It handled this example in 1285000000 steps:



回答2:

I'm not sure if it works in every edge case, but if you can find a path through the graph that passes through every node once, you can just group that path into sections of three. Depending on the size of the graph, you could potentially do that with a simple DFS.
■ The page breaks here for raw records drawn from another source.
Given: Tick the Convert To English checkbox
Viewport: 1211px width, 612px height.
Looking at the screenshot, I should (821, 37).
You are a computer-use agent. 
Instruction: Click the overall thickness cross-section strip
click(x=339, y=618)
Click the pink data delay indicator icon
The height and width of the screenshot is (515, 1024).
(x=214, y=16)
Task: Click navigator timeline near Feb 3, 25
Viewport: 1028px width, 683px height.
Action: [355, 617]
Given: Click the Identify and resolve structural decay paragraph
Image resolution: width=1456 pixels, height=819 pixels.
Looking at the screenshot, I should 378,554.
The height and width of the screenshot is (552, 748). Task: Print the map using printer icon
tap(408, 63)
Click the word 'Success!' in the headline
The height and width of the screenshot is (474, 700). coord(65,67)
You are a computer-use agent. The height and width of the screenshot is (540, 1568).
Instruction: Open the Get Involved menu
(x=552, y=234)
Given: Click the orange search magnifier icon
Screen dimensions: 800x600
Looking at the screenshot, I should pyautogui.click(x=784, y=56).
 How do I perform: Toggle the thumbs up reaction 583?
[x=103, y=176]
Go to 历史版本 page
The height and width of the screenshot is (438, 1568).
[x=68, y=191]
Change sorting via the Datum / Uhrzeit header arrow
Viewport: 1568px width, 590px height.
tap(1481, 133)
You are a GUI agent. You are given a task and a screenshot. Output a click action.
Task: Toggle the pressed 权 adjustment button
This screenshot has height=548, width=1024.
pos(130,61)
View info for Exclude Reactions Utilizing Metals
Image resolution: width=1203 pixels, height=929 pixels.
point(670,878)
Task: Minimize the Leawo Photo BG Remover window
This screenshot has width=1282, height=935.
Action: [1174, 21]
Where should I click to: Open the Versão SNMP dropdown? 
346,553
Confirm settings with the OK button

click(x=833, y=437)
EDIT: For this to work you need to trim off all tails (paths of no return) but that just means you'll need to count off the nodes slightly differently when you're grouping the ones adjacent to the tail.



回答3:

Create adjacency lists such as below based on the connected nodes.

90 -> 180, 200, 70

70 -> 90, 200, 220

180 -> 90, 110, 100, 200

110 -> 180, 100

100 -> 110, 180, 200, 190, 160, 170

Navigation should be as follows.

  1. Go to 90 and assign to group 1. Mark 90 as done.
  2. Go to 180 as it is the first connected node. Assign to group 1 and mark 180 as done.
  3. Go to 180 list
  4. First one is 90 which is already marked, so skip it.
  5. Go to next node in the same list. It is 110. Assign to group 1 and mark 110 as done.
  6. Go to 110 list.

Increment group number after the group is full.

And so on......

Once the condition of (number of groups * 3 ) == total number of nodes is satisfied, break out of loop.



回答4:

The bigger question is how many nodes you will have in your search. If the # nodes remains low, you could always iter over all possible combinations. And valide each possible solution.

But if you have serveral 100 nodes, this will be become impossible. Then you should like to for AI code that does the work for you.